Brief: Write out, please, each line from the one containing "Given: Open the PENetwork desktop shortcut" to the final line of the data, both included, exactly and without pictures.

++++++

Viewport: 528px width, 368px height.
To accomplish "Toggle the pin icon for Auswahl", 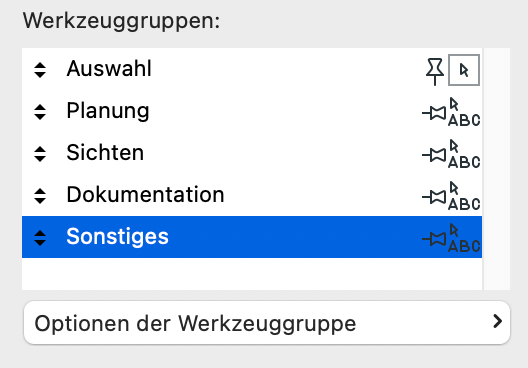I will 435,71.
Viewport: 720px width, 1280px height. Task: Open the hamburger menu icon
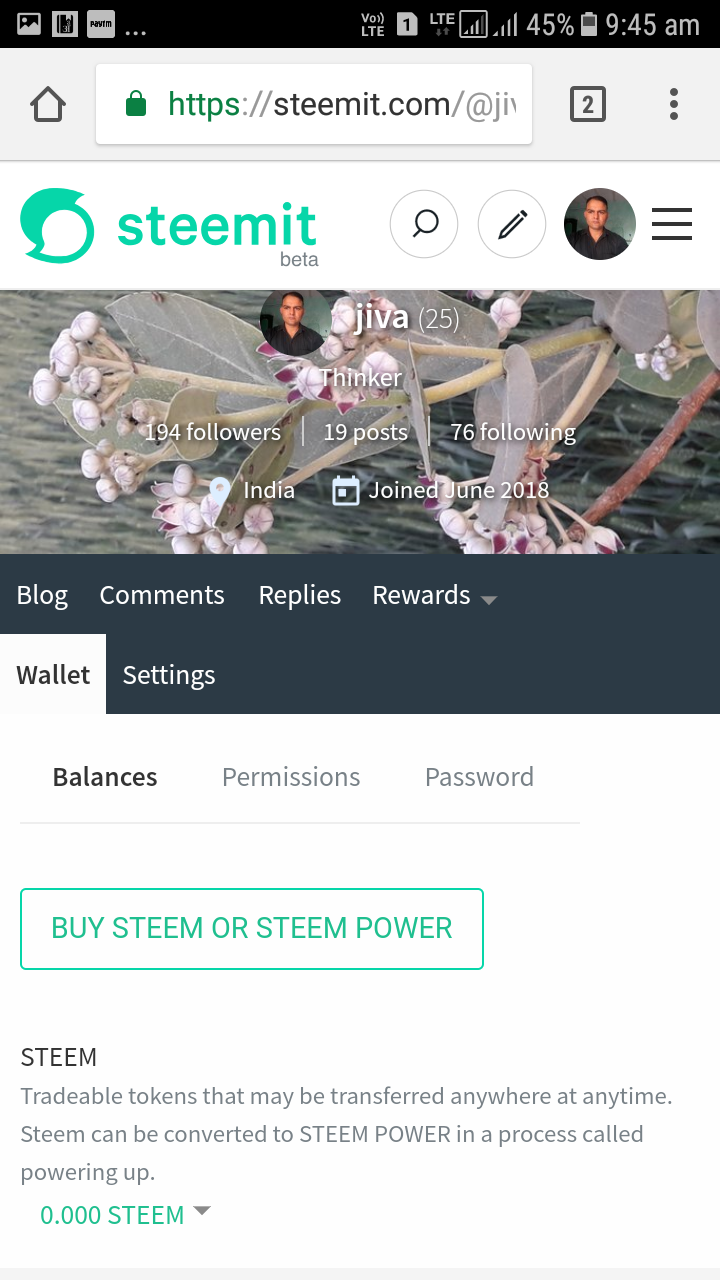point(672,224)
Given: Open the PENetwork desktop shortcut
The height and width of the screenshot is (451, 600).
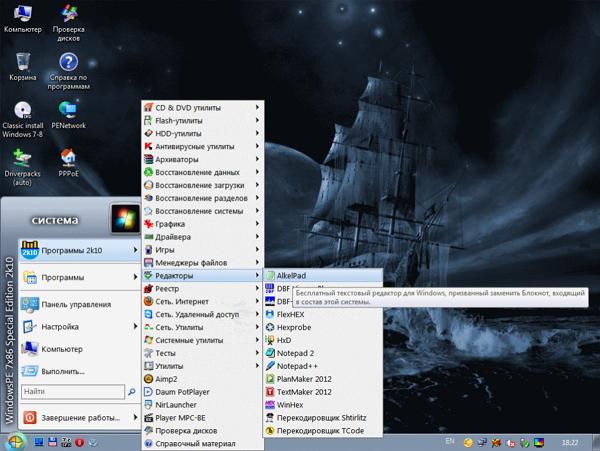Looking at the screenshot, I should [x=69, y=111].
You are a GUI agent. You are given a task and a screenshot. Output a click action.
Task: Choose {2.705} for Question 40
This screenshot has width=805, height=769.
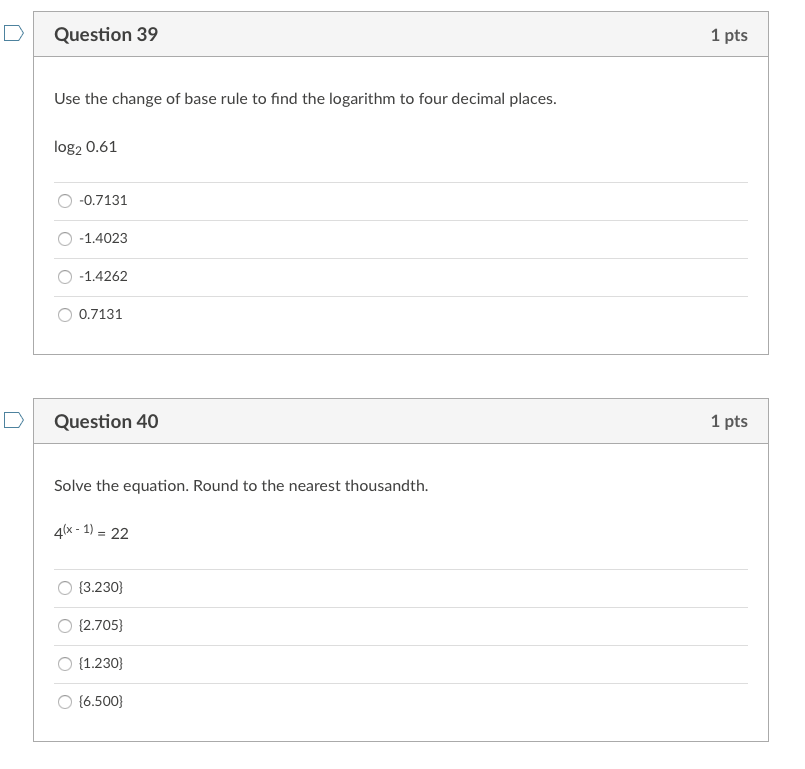point(64,625)
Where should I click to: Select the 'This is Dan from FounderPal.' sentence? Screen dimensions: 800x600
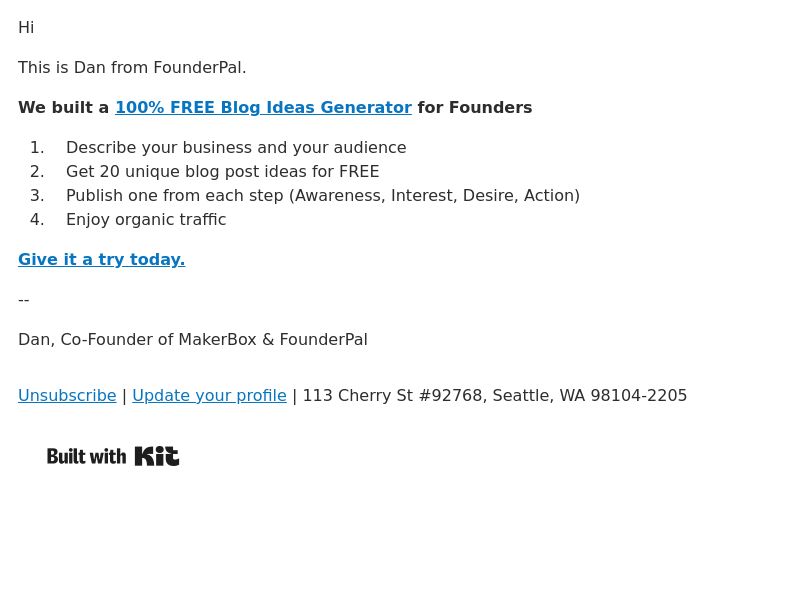132,67
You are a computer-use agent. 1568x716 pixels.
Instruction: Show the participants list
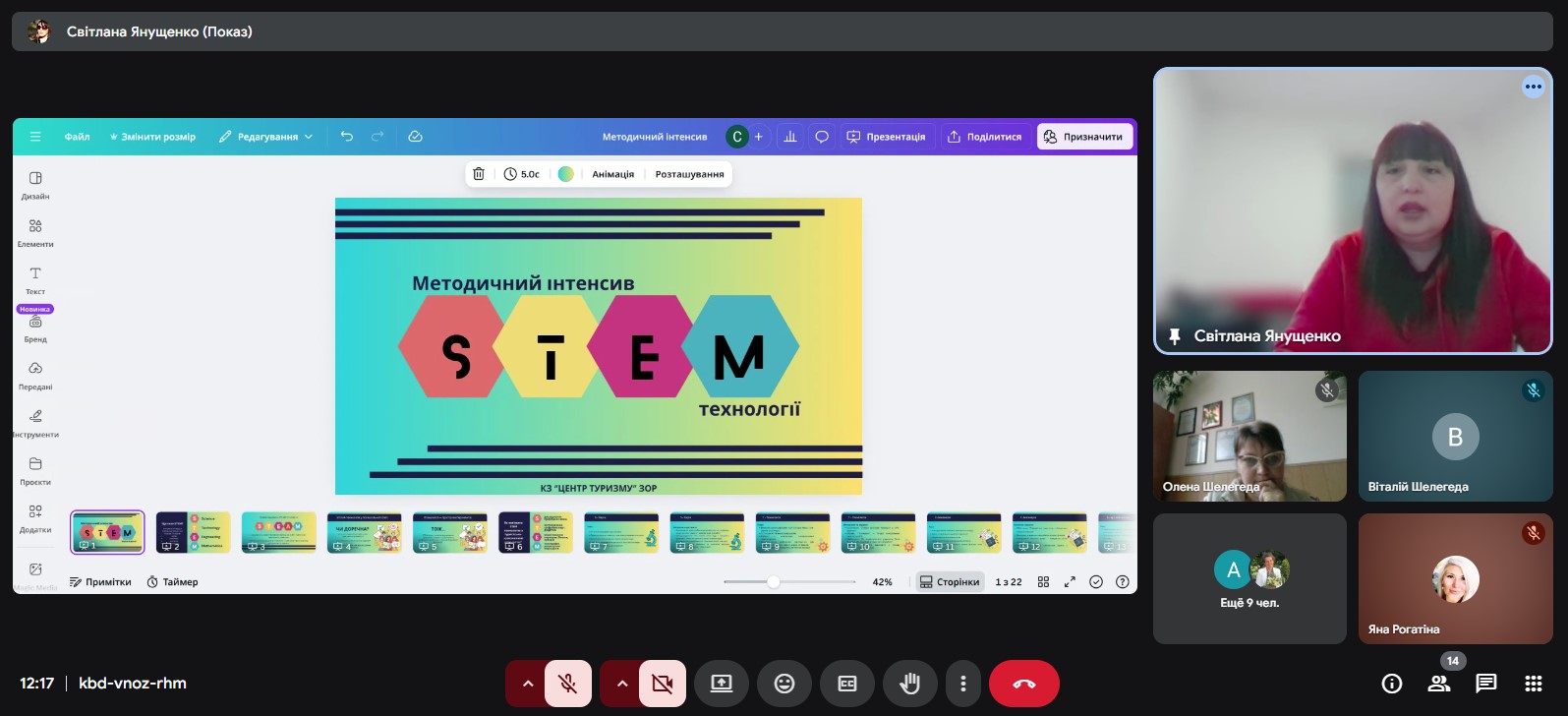[1438, 684]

++++++

Result for this exercise:
Given: Open the PENetwork desktop shortcut
The height and width of the screenshot is (451, 600).
Looking at the screenshot, I should [x=69, y=111].
You are a GUI agent. You are given a task and a screenshot. Output a click action.
Task: Choose {2.705} for Question 40
This screenshot has width=805, height=769.
point(64,625)
Where should I click to: Select the 'This is Dan from FounderPal.' sentence? Screen dimensions: 800x600
132,67
You are a computer-use agent. 1568x716 pixels.
Instruction: Show the participants list
[1438, 684]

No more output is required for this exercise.